About this task: Up to and including the line that contains "météo (799, 748)", return every line from the start of the data, unchanged.

Provided records:
- Opening Delimiter -
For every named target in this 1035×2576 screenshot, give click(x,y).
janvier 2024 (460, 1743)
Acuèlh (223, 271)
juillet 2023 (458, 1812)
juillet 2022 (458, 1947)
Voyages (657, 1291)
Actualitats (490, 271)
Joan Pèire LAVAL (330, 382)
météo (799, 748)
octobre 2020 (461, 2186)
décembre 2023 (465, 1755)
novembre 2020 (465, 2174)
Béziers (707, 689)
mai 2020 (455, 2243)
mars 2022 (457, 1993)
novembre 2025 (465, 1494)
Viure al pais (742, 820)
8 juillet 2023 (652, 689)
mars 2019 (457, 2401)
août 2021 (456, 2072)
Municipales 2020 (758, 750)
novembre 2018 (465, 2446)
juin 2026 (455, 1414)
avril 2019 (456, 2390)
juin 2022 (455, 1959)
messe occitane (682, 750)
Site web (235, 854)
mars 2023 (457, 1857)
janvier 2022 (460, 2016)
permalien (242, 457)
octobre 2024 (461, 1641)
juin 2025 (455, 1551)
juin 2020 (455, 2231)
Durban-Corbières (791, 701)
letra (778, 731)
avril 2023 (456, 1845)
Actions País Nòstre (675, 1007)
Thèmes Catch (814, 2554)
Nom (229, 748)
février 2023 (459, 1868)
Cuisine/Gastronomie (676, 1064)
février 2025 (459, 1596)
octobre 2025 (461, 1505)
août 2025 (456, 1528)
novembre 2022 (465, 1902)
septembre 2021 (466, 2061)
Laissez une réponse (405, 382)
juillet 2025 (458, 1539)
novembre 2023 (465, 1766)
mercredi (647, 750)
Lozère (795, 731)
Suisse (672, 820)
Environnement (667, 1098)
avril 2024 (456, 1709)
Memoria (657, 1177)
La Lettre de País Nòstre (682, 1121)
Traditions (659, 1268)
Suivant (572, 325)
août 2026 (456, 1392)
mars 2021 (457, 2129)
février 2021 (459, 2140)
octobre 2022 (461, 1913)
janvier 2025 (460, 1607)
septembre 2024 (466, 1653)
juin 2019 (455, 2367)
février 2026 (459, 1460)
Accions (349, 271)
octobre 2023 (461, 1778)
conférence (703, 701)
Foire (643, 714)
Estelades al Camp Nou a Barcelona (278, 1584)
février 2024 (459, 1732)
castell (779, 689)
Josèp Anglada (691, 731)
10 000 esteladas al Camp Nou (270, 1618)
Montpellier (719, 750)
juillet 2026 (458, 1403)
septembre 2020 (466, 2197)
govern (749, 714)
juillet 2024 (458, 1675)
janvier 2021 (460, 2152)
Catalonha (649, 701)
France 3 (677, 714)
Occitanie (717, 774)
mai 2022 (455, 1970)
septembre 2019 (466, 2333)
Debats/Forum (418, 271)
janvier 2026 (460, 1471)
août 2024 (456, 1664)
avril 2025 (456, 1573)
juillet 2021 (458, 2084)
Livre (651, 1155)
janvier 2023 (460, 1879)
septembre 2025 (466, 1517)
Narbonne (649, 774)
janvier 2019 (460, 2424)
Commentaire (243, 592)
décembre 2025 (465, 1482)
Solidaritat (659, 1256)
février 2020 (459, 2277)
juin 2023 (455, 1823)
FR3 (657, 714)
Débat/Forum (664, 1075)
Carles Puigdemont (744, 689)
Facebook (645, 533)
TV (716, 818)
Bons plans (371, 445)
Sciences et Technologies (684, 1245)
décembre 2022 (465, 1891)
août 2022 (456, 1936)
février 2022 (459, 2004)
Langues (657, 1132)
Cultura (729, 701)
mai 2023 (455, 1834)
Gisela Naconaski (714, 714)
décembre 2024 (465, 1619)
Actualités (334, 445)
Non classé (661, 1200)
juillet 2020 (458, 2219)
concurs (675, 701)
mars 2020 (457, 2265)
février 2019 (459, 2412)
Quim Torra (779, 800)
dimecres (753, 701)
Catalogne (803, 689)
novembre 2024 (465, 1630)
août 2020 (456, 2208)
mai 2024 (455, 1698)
- Closing Delimiter -
Solution to the problem:
For every named target in this 1035×2576 screenshot, give click(x,y).
janvier 2024 (460, 1743)
Acuèlh (223, 271)
juillet 2023 (458, 1812)
juillet 2022 (458, 1947)
Voyages (657, 1291)
Actualitats (490, 271)
Joan Pèire LAVAL (330, 382)
météo (799, 748)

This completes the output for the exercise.